Abishai, the oldest brother of the Sons of Zeruiah, I wouldn’t say is forgettable. He was certainly famous among the army of Israel. He ventured closely with King David and achieved promotion in the ranks of Israel’s army, but he was not as polarizing of a figure as his brother Joab. Abishai was loyal but still violent. He avenged his brother Asahel with Joab by killing Abner. He with Joab killed King David’s son Absalom, when Absalom tried to usurp the kingdom. He was with David when the previous king Saul was trying to kill David. But he fades out of Scirpture, unlike his brothers whose deaths are recorded. Abishai stops being relevant for no real reason.
Irrelevance plagued Smash or Barry Darsow after Demolition, but he was still my favorite of the 3.
Crush and Joab
Crush was the late comer to Demolition but had better size and a better look than Ax and Smash, which is likely why his career gained mileage through the 90’s. He was repackaged as Crush of Demolition, to Crush, the Hawaiian surfer face, to Crush, a heel version Hawaiian, to Crush, in the Nation of Domination, to Crush, the leader of Disciples of Apocalypse. Then he left for WCW to wrestle as Brian Adams joining the NWO, then wrestled in a tag team known as Kronik, where he was a Tag Team Champion on 2 occasions. He wrestled in the spotlight for the better part of decade, but never really made it, nor can I think of a single match of his that was entertaining enough to be remembered. He died at 43 years old which is tragic.
Joab, the middle brother, and the most violent and scheming of anyone close to King David gets a lot of time in the Scriptures. In 2 Samuel, he is always with David, responding to his orders and then manipulating circumstances to shake David out of his depression. Joab was a shaker, he kept moving and kept things moving even when not for the better. As David is crowning the next king, Joab lands on the wrong side of the coin by siding with Adonijah, the son not chosen to carry the kingdom foward. David gives Solomon, the chosen son, a warning regarding Joab’s violence and scheming. He instructs him to take Joab out when the opportunity arises. In 1 Kings Chapter 2 Benaiah, another military officicer strikes down Joab at an altar for the guilt of the innocent blood Joab had shed throughout his lifetime.

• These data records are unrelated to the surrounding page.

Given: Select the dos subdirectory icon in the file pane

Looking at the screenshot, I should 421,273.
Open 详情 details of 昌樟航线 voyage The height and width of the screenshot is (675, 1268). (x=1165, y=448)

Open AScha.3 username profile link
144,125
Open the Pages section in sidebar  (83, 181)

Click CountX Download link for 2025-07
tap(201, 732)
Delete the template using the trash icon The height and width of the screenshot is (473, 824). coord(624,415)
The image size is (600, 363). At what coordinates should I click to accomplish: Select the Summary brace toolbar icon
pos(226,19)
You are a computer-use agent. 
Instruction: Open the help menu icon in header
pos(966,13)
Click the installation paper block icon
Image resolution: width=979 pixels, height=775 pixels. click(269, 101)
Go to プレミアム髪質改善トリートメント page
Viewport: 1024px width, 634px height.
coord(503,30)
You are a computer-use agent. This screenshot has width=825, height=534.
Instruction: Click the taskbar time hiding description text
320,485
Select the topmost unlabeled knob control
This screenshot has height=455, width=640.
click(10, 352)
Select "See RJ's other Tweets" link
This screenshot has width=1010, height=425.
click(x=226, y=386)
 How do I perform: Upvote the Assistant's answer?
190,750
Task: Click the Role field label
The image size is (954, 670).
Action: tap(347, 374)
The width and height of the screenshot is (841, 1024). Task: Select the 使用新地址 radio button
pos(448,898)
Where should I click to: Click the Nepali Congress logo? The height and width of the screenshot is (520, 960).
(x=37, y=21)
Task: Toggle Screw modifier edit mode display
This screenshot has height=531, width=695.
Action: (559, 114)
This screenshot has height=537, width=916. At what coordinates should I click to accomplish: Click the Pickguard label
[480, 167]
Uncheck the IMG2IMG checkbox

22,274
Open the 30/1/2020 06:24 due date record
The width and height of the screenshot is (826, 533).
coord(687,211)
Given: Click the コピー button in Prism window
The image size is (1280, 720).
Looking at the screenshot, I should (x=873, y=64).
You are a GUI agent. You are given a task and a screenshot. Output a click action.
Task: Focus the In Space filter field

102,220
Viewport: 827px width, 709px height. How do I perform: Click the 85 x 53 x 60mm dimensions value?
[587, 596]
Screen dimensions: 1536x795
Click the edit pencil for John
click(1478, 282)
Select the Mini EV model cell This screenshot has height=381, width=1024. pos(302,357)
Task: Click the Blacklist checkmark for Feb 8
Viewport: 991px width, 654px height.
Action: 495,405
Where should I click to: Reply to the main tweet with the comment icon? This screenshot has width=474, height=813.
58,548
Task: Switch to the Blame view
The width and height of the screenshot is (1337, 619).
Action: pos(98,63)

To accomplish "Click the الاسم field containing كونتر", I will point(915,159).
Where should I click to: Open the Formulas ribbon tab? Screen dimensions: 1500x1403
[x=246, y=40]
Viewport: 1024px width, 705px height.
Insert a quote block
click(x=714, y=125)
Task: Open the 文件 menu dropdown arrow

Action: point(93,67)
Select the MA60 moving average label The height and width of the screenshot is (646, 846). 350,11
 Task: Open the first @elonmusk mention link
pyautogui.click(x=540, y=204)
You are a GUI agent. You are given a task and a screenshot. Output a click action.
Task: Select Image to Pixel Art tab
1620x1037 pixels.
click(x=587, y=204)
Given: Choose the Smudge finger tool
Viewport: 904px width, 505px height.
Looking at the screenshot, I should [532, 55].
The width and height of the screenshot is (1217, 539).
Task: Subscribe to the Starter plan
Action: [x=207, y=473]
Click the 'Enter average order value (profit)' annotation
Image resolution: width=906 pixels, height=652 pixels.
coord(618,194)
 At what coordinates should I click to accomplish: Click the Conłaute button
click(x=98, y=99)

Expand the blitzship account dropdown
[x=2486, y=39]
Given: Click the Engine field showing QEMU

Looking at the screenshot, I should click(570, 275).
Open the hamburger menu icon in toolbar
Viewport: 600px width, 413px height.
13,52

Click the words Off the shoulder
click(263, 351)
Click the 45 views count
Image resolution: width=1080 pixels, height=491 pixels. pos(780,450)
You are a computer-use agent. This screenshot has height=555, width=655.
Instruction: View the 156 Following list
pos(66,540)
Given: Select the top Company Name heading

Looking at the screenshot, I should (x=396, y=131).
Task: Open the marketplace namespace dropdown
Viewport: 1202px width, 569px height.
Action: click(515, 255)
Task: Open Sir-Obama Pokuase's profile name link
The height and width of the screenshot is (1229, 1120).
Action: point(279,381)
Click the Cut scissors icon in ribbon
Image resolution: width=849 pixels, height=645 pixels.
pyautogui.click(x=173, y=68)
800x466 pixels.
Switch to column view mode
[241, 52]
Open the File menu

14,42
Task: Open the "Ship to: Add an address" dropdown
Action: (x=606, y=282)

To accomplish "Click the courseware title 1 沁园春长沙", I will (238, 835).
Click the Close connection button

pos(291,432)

Demolition like the Sons of Zeruiah suffered a dissolving. At first glance it appears Demolition dissolved a lot more abruptly after their last title reign in 1990, but really their careers as great professional wrestlers suffered in some ways from drudgery. They may never see the WWE Hall of Fame, though I hope they do. But I also understand if they don’t because some things even if they seem good for a while should not be enshrined forever. The Sons of Zeruiah were sons of pain in the end they dissolved into dust but I would not say they were demolished. In fact, they helped build something that was good. Sometimes you helped build a legacy, and sometimes you are the legacy. These pairings were builders.